What is needed
Render the records between the lines holding "This screenshot has" and "[x=157, y=28]", inclusive, as a two-column CSV with the headers instruction and coordinates, one row per record. Put each field in quotation marks, turn any line breaks into spaces, and leave the pictures out.

____________________

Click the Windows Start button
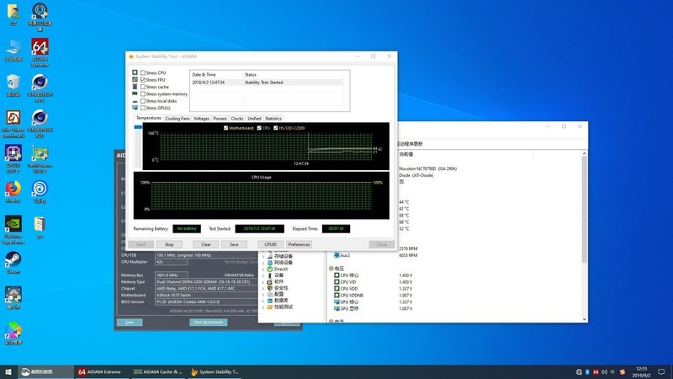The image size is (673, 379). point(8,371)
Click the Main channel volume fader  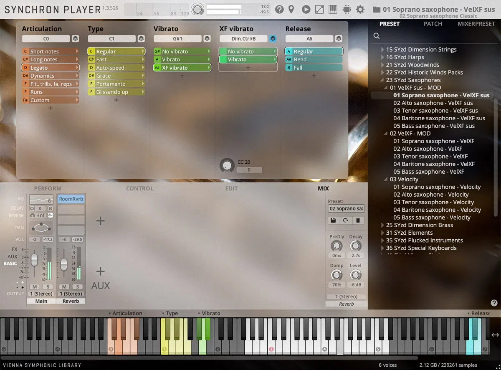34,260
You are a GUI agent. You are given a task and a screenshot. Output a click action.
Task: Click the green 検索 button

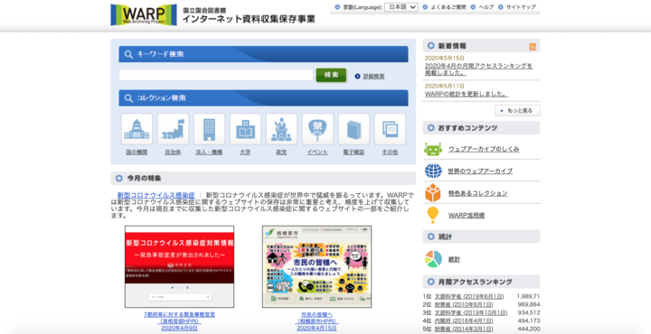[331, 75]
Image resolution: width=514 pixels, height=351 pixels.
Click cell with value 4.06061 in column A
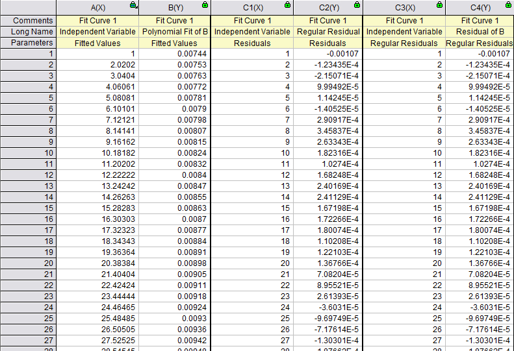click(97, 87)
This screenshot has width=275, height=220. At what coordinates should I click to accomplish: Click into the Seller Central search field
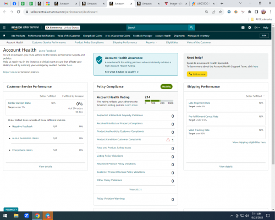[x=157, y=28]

____________________

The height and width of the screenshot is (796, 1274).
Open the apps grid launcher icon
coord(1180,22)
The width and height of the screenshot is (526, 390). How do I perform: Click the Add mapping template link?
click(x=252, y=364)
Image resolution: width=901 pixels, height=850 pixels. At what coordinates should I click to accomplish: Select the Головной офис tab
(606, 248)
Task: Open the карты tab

____________________

Problem solution
instruction,coordinates
"This screenshot has width=275, height=220. At what coordinates should I click to accomplish: Click into the Seller Central search field","[x=157, y=28]"